■ Given text ■
Coaching Series: It’s Budget Time!

Landis
Landis Blog
Published in
3 min readOct 29, 2020

I hear you and agree, the word itself can bring on anxiety and irritation. However, while a budget can seem restrictive, taking control of finances often becomes the most liberating decisions a person can make.

Having a budget that you adhere to each month is the quickest and best solution for paying down debt and investing in your future.

If you are like most people, it can be difficult to stick with your plans even with the best of intentions. So below are some tips on how to create a budget and reap the benefits.

Tips on how to create a budget:

Know your dough — Determine how much money you will earn for the month. Be realistic and consider variations of pay throughout the year. If hours fluctuate, or increase during a specific season, don’t assume your best months will continue during an off season. Conversely, make sure to use all sources of income such as child support, disability, interest on investments, etc. Seeing your earnings on paper versus how much you owe may be a sobering look at how you are spending but is an important part of being financially aware.

■ Records supplied ■
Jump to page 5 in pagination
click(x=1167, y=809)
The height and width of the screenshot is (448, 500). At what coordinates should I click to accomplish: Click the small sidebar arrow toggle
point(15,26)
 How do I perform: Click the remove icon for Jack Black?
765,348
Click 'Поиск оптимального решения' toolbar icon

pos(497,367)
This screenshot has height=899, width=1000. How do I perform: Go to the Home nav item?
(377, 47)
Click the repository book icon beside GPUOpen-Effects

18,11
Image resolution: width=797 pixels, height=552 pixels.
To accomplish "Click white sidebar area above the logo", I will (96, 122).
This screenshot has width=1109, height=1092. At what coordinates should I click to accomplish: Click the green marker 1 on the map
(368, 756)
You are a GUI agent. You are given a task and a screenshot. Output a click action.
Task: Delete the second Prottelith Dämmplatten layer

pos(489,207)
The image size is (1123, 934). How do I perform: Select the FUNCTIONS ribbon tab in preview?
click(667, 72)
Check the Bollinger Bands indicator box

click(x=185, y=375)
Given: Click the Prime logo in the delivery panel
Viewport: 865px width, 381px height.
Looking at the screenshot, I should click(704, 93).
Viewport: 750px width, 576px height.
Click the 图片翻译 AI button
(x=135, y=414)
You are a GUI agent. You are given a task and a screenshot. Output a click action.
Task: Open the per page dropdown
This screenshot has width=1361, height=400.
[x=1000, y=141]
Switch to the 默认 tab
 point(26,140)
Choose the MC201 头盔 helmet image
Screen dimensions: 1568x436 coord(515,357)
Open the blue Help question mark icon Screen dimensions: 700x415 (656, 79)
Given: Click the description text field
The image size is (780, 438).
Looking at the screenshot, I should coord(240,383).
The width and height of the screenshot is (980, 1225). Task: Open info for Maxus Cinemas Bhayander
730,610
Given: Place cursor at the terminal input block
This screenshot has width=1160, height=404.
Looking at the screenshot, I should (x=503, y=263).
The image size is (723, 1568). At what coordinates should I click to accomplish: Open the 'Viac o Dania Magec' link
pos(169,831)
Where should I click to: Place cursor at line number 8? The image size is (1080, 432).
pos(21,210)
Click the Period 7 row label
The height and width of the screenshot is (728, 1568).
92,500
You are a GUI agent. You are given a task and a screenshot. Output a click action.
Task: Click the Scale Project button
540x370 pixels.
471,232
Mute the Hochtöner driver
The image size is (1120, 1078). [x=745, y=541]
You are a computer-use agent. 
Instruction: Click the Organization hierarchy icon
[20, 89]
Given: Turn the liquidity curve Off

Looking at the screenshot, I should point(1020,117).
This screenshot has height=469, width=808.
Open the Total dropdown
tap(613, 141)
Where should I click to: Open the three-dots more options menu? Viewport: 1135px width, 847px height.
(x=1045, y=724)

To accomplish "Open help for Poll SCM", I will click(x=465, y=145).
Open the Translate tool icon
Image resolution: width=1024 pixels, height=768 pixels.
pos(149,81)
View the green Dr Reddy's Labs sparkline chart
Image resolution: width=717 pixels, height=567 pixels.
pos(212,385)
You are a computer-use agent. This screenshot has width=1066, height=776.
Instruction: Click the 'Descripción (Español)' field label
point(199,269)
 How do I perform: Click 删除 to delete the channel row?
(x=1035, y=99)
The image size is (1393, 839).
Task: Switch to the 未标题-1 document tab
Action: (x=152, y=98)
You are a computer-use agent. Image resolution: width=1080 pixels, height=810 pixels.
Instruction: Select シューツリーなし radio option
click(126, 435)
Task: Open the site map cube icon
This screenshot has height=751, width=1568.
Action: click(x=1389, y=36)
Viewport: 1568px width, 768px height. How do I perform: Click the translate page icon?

■ What needs to be done ■
Copy the budgeting article word for word, everything from "I hear you and" down to "in your future.".

■ Final result ■
I hear you and agree, the word itself can bring on anxiety and irritation. However, while a budget can seem restrictive, taking control of finances often becomes the most liberating decisions a person can make.

Having a budget that you adhere to each month is the quickest and best solution for paying down debt and investing in your future.